Internet searches reveal drug interactions?

The New York Times has a story about finding interactions between common medications using internet search histories.  The research, published in the Journal of the American Medical Informatics Association, looks at search histories containing searches for two medication names and also for possible symptoms.  For example, their primary success was finding that people who searched for information on paroxetine (an antidepressant) and pravastatin (a cholesterol-lowering drug) were more likely to search for information on a set of symptoms that can be caused by high blood sugar.  These two drugs are now known to interact to cause high blood sugar in some people, although this wasn’t known at the time the internet searches took place.

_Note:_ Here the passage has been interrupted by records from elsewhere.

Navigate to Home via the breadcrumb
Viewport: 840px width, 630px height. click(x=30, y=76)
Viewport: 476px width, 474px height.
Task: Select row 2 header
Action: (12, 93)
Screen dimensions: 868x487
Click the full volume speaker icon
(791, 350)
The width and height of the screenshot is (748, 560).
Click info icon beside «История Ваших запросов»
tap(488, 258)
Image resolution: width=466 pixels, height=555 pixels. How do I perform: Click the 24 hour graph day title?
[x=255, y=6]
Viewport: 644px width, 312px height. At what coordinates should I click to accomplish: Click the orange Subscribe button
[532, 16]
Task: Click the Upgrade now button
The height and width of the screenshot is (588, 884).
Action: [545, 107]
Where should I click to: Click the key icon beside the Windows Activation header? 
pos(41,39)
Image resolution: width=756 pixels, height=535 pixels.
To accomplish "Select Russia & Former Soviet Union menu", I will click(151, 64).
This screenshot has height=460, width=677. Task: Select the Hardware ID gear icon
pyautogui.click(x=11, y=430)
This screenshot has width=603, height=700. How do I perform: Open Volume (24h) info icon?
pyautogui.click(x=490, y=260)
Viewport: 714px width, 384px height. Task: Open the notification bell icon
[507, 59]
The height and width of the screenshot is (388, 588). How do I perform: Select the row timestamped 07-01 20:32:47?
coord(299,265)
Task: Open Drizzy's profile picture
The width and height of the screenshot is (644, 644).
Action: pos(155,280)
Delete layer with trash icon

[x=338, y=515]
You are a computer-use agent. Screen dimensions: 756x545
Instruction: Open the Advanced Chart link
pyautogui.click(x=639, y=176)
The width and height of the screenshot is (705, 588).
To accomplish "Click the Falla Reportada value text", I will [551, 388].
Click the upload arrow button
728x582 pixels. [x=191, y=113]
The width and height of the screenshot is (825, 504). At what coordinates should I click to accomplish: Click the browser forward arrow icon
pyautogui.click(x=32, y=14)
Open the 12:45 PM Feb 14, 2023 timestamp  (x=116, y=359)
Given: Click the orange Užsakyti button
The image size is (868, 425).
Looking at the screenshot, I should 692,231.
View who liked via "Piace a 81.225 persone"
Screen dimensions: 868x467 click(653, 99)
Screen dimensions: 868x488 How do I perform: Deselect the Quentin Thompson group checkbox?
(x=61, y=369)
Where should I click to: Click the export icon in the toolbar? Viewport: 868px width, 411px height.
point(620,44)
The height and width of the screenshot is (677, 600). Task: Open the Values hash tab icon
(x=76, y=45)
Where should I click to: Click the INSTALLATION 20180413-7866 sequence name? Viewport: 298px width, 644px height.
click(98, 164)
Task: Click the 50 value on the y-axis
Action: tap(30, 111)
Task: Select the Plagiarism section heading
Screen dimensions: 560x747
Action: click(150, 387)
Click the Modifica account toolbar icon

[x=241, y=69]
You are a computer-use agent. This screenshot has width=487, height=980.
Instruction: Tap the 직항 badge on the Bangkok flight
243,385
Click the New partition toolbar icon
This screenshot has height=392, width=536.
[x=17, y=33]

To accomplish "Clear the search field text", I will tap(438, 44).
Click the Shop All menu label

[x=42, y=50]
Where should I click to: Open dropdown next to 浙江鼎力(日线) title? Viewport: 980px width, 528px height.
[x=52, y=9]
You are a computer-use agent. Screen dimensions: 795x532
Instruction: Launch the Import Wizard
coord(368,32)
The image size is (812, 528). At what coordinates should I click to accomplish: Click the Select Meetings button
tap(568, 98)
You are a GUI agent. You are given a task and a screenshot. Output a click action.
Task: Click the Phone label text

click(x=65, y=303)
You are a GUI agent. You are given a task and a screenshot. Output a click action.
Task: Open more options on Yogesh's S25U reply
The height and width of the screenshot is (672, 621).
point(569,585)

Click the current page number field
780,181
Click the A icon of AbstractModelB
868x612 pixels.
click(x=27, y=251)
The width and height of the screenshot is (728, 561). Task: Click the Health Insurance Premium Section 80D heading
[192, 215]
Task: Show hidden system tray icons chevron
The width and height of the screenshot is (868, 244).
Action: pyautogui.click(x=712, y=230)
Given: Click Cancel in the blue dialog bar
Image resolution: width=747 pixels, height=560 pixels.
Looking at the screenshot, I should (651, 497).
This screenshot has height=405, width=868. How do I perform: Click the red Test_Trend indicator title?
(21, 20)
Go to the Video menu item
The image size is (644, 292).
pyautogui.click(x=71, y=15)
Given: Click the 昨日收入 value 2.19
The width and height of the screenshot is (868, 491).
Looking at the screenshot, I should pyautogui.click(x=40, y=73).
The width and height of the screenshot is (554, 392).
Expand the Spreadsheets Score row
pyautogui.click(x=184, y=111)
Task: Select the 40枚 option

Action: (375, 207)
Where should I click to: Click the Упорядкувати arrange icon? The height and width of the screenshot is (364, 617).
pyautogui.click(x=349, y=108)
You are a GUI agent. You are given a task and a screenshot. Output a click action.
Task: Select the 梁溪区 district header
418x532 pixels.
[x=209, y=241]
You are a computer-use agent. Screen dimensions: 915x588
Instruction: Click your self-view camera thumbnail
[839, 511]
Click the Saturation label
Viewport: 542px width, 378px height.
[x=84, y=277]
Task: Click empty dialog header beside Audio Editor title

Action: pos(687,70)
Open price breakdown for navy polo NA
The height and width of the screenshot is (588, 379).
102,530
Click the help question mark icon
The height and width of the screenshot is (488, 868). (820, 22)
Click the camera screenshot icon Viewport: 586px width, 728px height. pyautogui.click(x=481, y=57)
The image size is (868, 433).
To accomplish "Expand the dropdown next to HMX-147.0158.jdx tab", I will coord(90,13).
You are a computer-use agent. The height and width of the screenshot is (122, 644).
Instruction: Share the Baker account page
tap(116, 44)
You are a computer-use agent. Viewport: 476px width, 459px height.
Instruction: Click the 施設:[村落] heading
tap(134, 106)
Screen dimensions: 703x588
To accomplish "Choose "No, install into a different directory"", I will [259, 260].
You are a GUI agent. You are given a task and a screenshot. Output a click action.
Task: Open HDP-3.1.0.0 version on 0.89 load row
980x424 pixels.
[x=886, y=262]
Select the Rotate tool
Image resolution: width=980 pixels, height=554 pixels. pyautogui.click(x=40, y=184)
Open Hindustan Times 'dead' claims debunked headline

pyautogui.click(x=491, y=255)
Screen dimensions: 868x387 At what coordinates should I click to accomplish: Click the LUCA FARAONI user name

This approach is promising, but like so many approaches to safety of medications it is limited by the huge number of possibilities.  The researchers knew where to look: they knew which drugs to examine and which symptoms to follow. With the thousands of different medications, leading to millions of possible interacting pairs and dozens or hundreds of sets of symptoms it becomes much harder to know what’s going on.

Drug safety is hard.

April 23, 2013

When ‘self-selected’ isn’t bogus

Two opportunities for public comment that will expire soon, and where StatsChat readers might have something to say

  • Stats New Zealand wants to hear from people who use Census data.  They have a questionnaire on how you use the data, and how this might be affected if they change the Census in various ways. It’s open until Friday May 3
  • Public submissions on the new ‘legal highs’ bill close on Wednesday May 1.  The bill is here. You can make a submission here.  The Drug Foundation have a description and recommendations here

This sort of public comment is qualitative, rather than quantitative.  Neither the Select Committee nor Stats New Zealand is likely to count up the number of submissions taking a particular view and use this as a population estimate, because that would be silly.  What they should be aiming for is a qualitatively exhaustive sample, one that includes all the arguments for or against the bill, or all the different ways people use Census data.

April 15, 2013

Two good local pieces

  • Martin Johnston in the Herald on a nationwide blood pressure survey. Blood pressures are up.  This is not good.
  • Nikki Macdonald in Stuff, on recreational genotyping (or as the story more properly calls it, “direct to consumer” genotyping).